§ **RECORDS FOR THE TASK**
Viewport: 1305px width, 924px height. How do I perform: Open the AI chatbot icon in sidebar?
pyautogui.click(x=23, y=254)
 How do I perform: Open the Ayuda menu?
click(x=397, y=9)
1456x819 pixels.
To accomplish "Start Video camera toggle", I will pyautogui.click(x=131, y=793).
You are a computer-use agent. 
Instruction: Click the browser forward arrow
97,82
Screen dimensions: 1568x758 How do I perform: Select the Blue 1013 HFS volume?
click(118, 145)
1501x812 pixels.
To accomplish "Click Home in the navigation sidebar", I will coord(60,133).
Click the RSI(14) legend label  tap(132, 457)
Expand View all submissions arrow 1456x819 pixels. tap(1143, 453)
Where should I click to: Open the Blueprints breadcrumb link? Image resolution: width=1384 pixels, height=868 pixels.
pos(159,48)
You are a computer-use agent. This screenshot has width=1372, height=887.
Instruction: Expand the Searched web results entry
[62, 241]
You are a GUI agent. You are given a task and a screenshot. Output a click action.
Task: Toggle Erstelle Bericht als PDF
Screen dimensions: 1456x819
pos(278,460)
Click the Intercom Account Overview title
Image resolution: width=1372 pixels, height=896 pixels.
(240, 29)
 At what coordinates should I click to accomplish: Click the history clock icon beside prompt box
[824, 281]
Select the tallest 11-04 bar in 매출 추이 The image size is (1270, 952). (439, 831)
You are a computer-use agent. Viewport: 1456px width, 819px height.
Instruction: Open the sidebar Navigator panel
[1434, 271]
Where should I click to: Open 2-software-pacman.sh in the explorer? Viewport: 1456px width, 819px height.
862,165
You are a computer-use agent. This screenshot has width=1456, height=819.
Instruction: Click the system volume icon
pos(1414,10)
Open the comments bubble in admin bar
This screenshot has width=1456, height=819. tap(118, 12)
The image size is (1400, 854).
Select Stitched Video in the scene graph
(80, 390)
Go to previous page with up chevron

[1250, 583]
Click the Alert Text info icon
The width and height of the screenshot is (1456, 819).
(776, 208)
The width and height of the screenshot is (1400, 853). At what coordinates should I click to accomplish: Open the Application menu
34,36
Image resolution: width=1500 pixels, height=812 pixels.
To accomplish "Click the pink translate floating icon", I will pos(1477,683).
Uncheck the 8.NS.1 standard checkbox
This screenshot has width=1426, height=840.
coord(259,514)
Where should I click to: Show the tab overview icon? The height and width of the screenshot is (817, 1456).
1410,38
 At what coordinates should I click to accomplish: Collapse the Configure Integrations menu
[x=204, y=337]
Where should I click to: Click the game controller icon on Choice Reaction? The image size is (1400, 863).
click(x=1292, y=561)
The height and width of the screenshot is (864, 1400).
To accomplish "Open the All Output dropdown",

§ **AIM OF THE EXERCISE**
Could you print, word for word, the line containing "At what coordinates should I click to accomplish: Collapse" and every line after it through the end of the records, and nothing else?

§ **OUTPUT BELOW**
 At what coordinates should I click to accomplish: Collapse the Configure Integrations menu
[x=204, y=337]
Where should I click to: Click the game controller icon on Choice Reaction? The image size is (1400, 863).
click(x=1292, y=561)
The height and width of the screenshot is (864, 1400).
To accomplish "Open the All Output dropdown",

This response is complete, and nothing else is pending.